- Document text

######

Re: [PATCH v8 01/12] user_events: Add minimal support for trace_event into ftrace

From: Beau Belgrave
Date: Mon Jan 03 2022 - 13:22:11 EST


On Wed, Dec 22, 2021 at 12:16:37AM +0900, Masami Hiramatsu wrote:
> Hi Beau,
>
> On Thu, 16 Dec 2021 09:35:00 -0800
> Beau Belgrave <beaub@xxxxxxxxxxxxxxxxxxx> wrote:
>
> > Minimal support for interacting with dynamic events, trace_event and
> > ftrace.
>
> Since the cover mail is merged, could you describe what is
> the user_events here? :)
>

Yeah, would this basically be what I have in the cover letter without
the history tracking?

> I have some comments below, but not so much.
>
> > Core outline of flow between user process, ioctl and trace_event
> > APIs.

######

- Stored data
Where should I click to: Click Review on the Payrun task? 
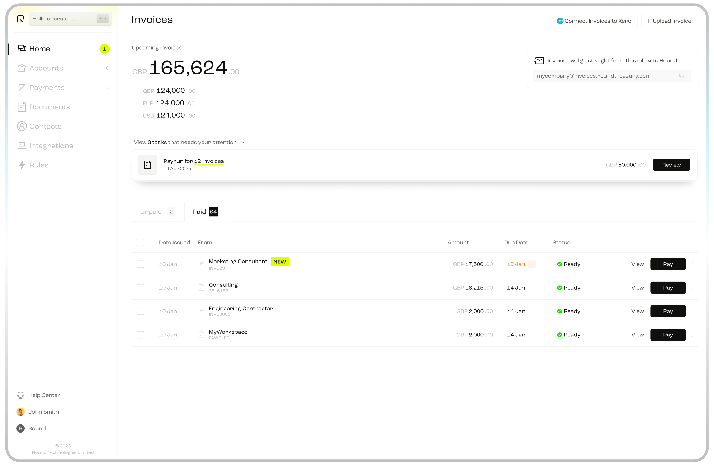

######

- Task prompt
Could you carry the user_events patch review email forward from its last line?

- Answer to this problem
> >
> > Signed-off-by: Beau Belgrave <beaub@xxxxxxxxxxxxxxxxxxx>
> > ---
> > include/uapi/linux/user_events.h | 71 ++
> > kernel/trace/Kconfig | 14 +
> > kernel/trace/Makefile | 1 +
> > kernel/trace/trace_events_user.c | 1188 ++++++++++++++++++++++++++++++
> > 4 files changed, 1274 insertions(+)
> > create mode 100644 include/uapi/linux/user_events.h
> > create mode 100644 kernel/trace/trace_events_user.c
> >
> > diff --git a/include/uapi/linux/user_events.h b/include/uapi/linux/user_events.h
> > new file mode 100644
> > index 000000000000..f97db05e00c9
> > --- /dev/null
> > +++ b/include/uapi/linux/user_events.h
> > @@ -0,0 +1,71 @@
> > +/* SPDX-License-Identifier: GPL-2.0 WITH Linux-syscall-note */
> > +/*
> > + * Copyright (c) 2021, Microsoft Corporation.
> > + *
> > + * Authors:
> > + * Beau Belgrave <beaub@xxxxxxxxxxxxxxxxxxx>
> > + */
> > +#ifndef _UAPI_LINUX_USER_EVENTS_H
> > +#define _UAPI_LINUX_USER_EVENTS_H
> > +
> > +#include <linux/types.h>
> > +#include <linux/ioctl.h>
> > +
> > +#ifdef __KERNEL__
> > +#include <linux/uio.h>
> > +#else
> > +#include <sys/uio.h>
> > +#endif
> > +
> > +#define USER_EVENTS_SYSTEM "user_events"
> > +#define USER_EVENTS_PREFIX "u:"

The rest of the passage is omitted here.